Thanks to universal screening protocols, newborns in every state are routinely tested for cystic fibrosis (CF)—a life-threatening disease that occurs in 1 of every 4,000 births—through a simple blood test.
Most of the time, the screening results are negative. Due to technology limitations, however, each year approximately 150 CF screens in Wisconsin alone come back with a false positive result.
But with grant support from the Legacy of Angels Foundation (LOAF), Mei Baker, MD, and Phillip Farrell, MD, PhD, are using state-of the-art DNA sequencing technology to develop a new CF screening protocol that may substantially reduce the likelihood of false positives.
Identifying CF-Causing Gene Mutations
CF is an inherited disease caused by mutations in the CFTR gene. Nearly 2000 types of CFTR mutations exist, but only about 10 percent of them cause CF. Many more people “carry” a CF gene mutation than actually have the disease.
Most state CF screening programs use a two-tier algorithm that screens for immunoreactive trypsinogen (IRT) levels plus between 23 and 40 CFTR mutations. Under this algorithm, infants with one or two CFTR mutations are reported as screening positive.
Those infants must undergo further testing to confirm whether they truly have CF, resulting in often unnecessary extra costs and parental anxiety.
Recently, however, an international research project, Clinical and Functional Translation of CFTR (CFTR2) identified the 162 CFTR mutations responsible for 97 percent of CF cases.
At the same time, next-generation DNA sequencing technology is now able to simultaneously detect at least that number of mutations from a blood sample.

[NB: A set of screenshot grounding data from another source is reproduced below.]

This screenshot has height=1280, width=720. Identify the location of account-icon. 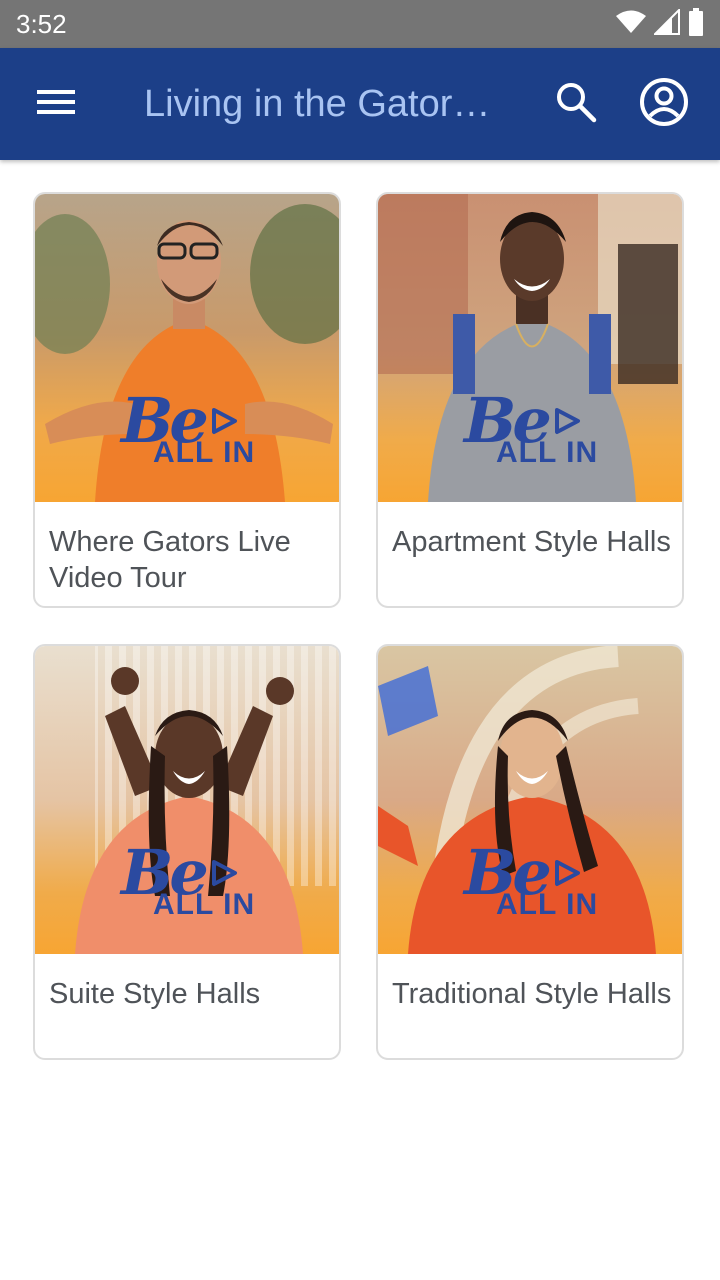
(664, 104).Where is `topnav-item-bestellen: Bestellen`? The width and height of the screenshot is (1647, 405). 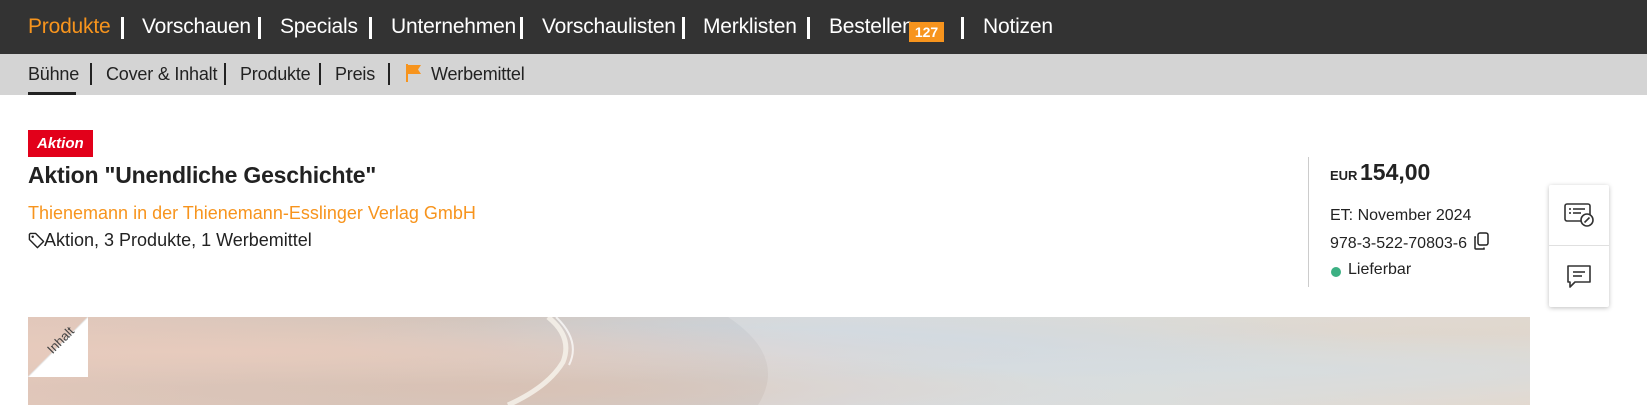
topnav-item-bestellen: Bestellen is located at coordinates (872, 27).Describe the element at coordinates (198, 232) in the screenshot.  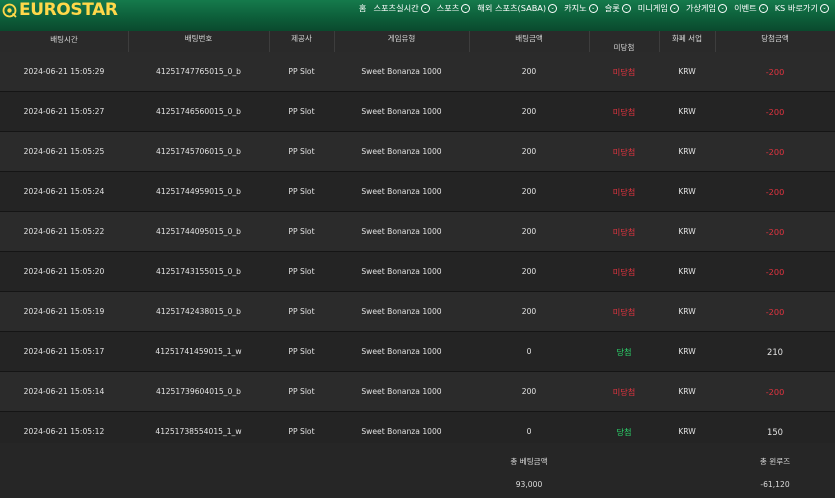
I see `cell-bet-number: 41251744095015_0_b` at that location.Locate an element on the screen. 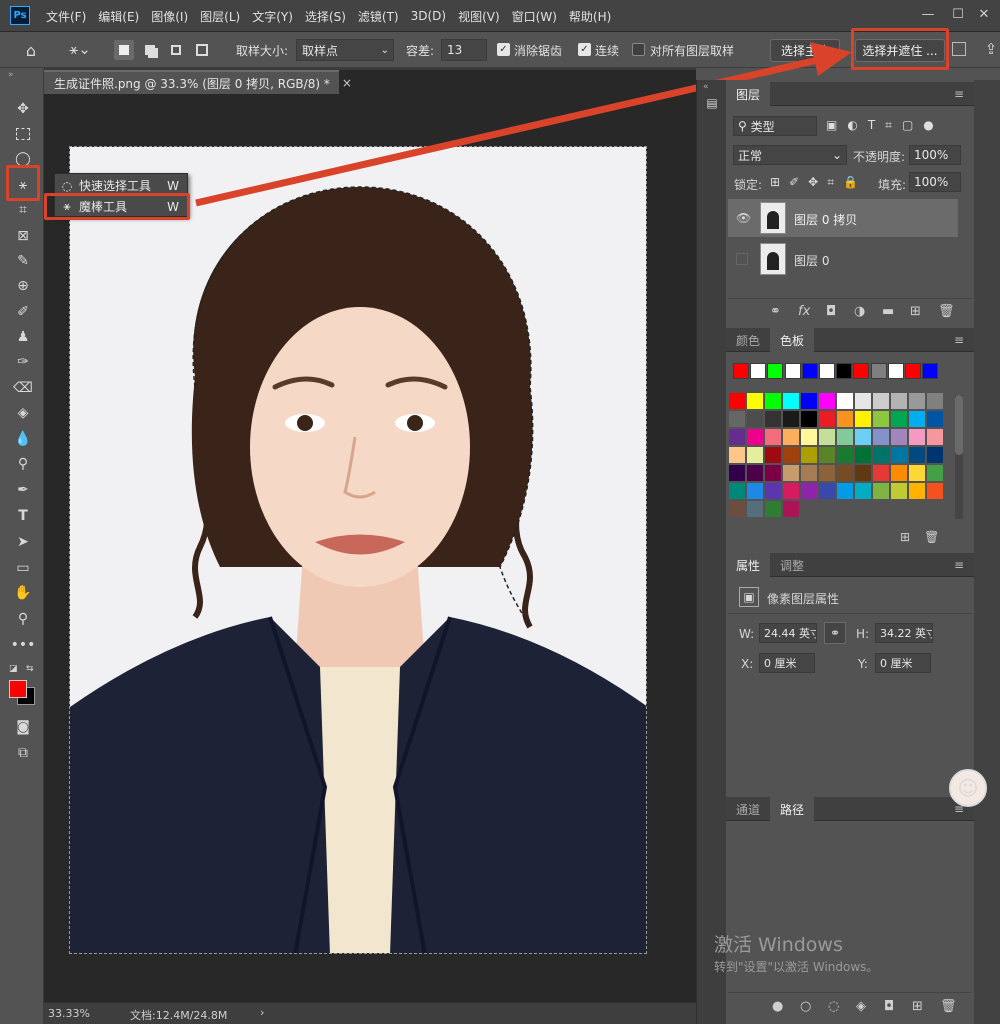 Image resolution: width=1000 pixels, height=1024 pixels. load-selection-icon: ◌ is located at coordinates (837, 1008).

According to Dr. Baker, who also co-directs the newborn screening laboratory at the Wisconsin State Laboratory of Hygiene (WSLH), those two factors converge in the study she and Dr. Farrell are leading.
Dr. Baker and team member Anne Atkins, MPH, with the new DNA sequencing instrument, which can detect the gene mutations responsible for 97 percent of CF cases.
The research team, from left: Marcy Rowe; Mei Baker, MD; Anne Atkins, MPH; Michelle Berry; Greg Kopish; Michael Cogley; and Sean Mochal.
“Because of this grant, we are the first newborn screening lab in the nation to have a next-generation DNA sequencing instrument on site, so we can develop a three-tier CF screening protocol,” she explained.
Three-Tier Protocol Analyzes 162 Mutations
In the new protocol, blood specimens with one CFTR mutation will undergo additional analysis using the expanded panel of 162 mutations. Only newborns found to have two CFTR mutations will be reported as screening positive.
Dr. Baker said the research team has developed the new screening assay using stored dried blood spots from the WSLH, and is currently evaluating its performance.
Obtaining the quality and quantity of DNA needed from dried blood spots is technically challenging, Dr. Baker acknowledged, but preliminary results suggest it may be possible to reduce the false positive rate by up to 75 percent.
“Wisconsin has a long history of using applied DNA technology for newborn screening,” she said. “In addition to our work with CF, the WSLH was the first in the world to use DNA as the primary marker for identifying severe combined immunodeficiency. So we are very advanced in our capabilities.”
As the team fine-tunes the new protocol, the study is also expanding to include blood samples from newborn screening programs in Minnesota, Michigan, and Illinois. Those three states plus Wisconsin form the Great Lakes Consortium on CF Newborn Screening.
“Our data will be even more reliable when we have more samples, and Dr. Farrell is making that possible,” Dr. Baker said. “He is well known as a national and international advocate for CF screening, has been instrumental in forming the consortium, and has helped other states obtain institutional approval to participate in this study.”